The changes outlined in Council Bill 119221 (approved by the council 7-1), would require the unbundling of parking space rental from multi-family dwellings and lease agreements in new and existing structures with 10 dwelling units or more. Tenants would have the option to refuse a parking space, which would mean paying less for rent. The legislation would also allow building owners to make parking available for public use.
Councilmember Mike O’Brien says there’s actually plenty of parking in Seattle.
“We have lots of off-street parking that costs people money that they’re choosing not to use,” O’Brien said. “The shortage is not a shortage of parking. It’s a shortage of free on-street parking in our congested neighborhoods.”
A parking study done by King County Metro found that 30-35 percent of parking in existing buildings goes unused.
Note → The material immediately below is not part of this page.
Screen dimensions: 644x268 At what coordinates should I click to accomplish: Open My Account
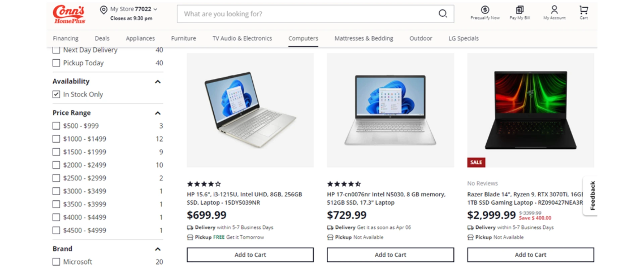coord(554,10)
The changes would allow flexibility in deciding how much parking to include in development projects in areas with frequent transit.
The City of Seattle says the legislation would enact several parking suggestions to improve housing affordability and neighborhood livability.
“We know that an over supply of cheap parking has a negative impact on Seattle – it increases driving and traffic congestion, increases our carbon footprint, and makes housing more expensive,” Councilmember Rob Johnson said in a news release following the vote.
The Seattle Times reports that new apartments came with an average of 1.5 parking spots in 2004. That number dropped to 0.6 spots in 2017. Supporters say that allowing developers to eliminate parking altogether would lower the cost of construction and thus, lower the cost of rent. Ultimately, no parking would establish a cheaper cost of living.
“People who cannot afford a car or choose not to own a car should not have to pay anything for parking,” Donald Shoup, author of The High Cost of Free Parking, said in a news release. “If drivers don’t pay for their parking, someone else has to pay for it, and that someone is everyone. But a city where everyone happily pays for everyone else’s free parking is a fool’s paradise.”